Tuesday, August 14, 2012

Take care

by qwghlm via Flickr
For as long as I can remember, my mother has never really taken care of herself. I don't mean that she doesn't keep up proper hygiene. She's always been a clean (albeit at times a bit shabby) looking person. What I mean is beyond just hygiene. Her physical and mental health as well as her own personal development  have always suffered or taken last place because everything else always seemed more important to her.

My mother is a devoted bargain hunter. She buys the majority of her clothing at thrift stores; food, personal, and household items at dollar stores; any other necessities for as cheap as she can get them. Now, these habits aren't bad, per se. I enjoy shopping at thrift stores and getting the best price for items. My mother crosses the line into being cheap though because she rarely values the quality of items over the cost. It's always the cheapest, period, for her. While some of this cheapness is fueled by financial reasons, the main driver behind her stinginess is her hoarding mentality. The reason I mention her miserly ways here is because I think it has a lot to do with her approach to her appearance and health. She's reluctant to spend money when she doesn't feel like she has to. Her appearance and health don't make the cut, so they fall by the wayside.

Up until a few years ago, my mother didn't really pay that much attention to what she wore or how she looked. She simply wore the clothes she had already or the cheapest items she could find. It didn't matter if they didn't fit her very well or if they were looking a bit worse for the wear. She wore the same lipstick color everyday and never could keep up with her roots showing. Thankfully, my mother, the TV addicted person that she is, came across and started paying attention to What Not to Wear. Her style has improved a bit since then, but she's still an all out cheapskate with dark magenta lips and a gray part.

In the ten years that my mother and I lived together after the divorce and before I left for college, I don't think she once went to the eye doctor. She requires glasses to drive and, truth be told, she should probably wear them all of the time. Even after I sat on her glasses in the car, my mother refused to get new ones or to get a check up. If she fell ill, and she did often, 90% of the time she just waited it out. She, of course, suffered from mental issues, but never sought assistance from a psychologist, psychiatrist, or counselor. The only doctor she visited regularly was the dentist.

When I was in middle school, my mother's health was declining in an undeniable way. She would fall asleep at the drop of a hat, she was losing hair excessively, and despite being a thin woman, she was losing weight. She finally gave in and went to the doctor, only to discover that she had Grave's Disease, a type of hyperthyroidism. She had suffered from this disease for years and never mentioned her symptoms to a doctor, so there was significant damage to her thyroid.
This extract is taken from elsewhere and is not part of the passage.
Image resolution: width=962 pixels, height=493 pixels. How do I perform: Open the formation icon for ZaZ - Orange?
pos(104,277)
If the doctor hadn't finally caught it when she did, she would have had to have surgery. I should note that when she was seeking treatment for her thyroid, her doctor gave her a prescription for Prozac because it was obvious that my mother had some other deep seated issues going on, but my mother was offended by the suggestion that she suffered from depression and added the prescription to the top of a mountain of papers that wound up subsuming it.
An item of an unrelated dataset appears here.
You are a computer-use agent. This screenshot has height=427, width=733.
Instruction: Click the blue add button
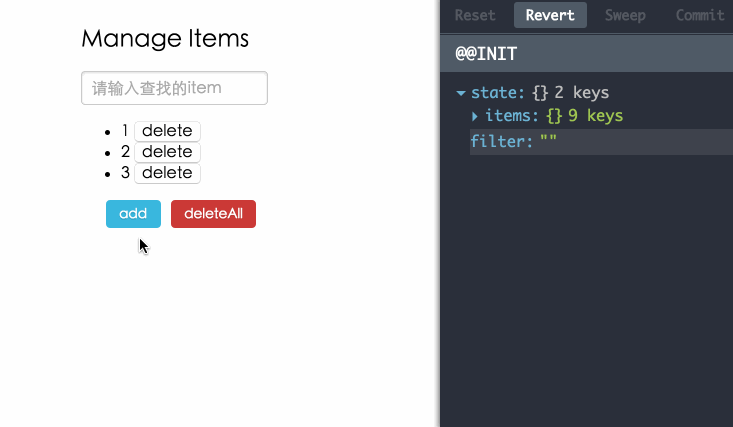coord(133,214)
While my mother was better about getting me the medical attention I needed, there were times when my health suffered unnecessarily. Most notably, the school nurse had to bully my mother into taking me to the eye doctor when I was in seventh grade because I was having trouble reading the board. She called our house once a week until I was able to present a pair of glasses in person to the nurse. A few years later when I was in high school, I noticed that my eyesight had continued to worsen. I asked my mother to make another appointment for me and she said that she would. A few months later, I asked again and she said that she would. She put it off and put it off for years and only when I was making enough money at my part time job the summer before college did I see the eye doctor. I made the appointment myself and I paid for a new pair of glasses and contacts with my own wages.

For as long as I can remember, my mother has also had a problem with prioritizing her life. She continues to place many things that she deems more important before her own health. Your life is dependent on your health. Treat your body well and treat it with respect. Suffering unnecessarily will not cause you to be lauded as a martyr. It will cause you to have nothing but regrets.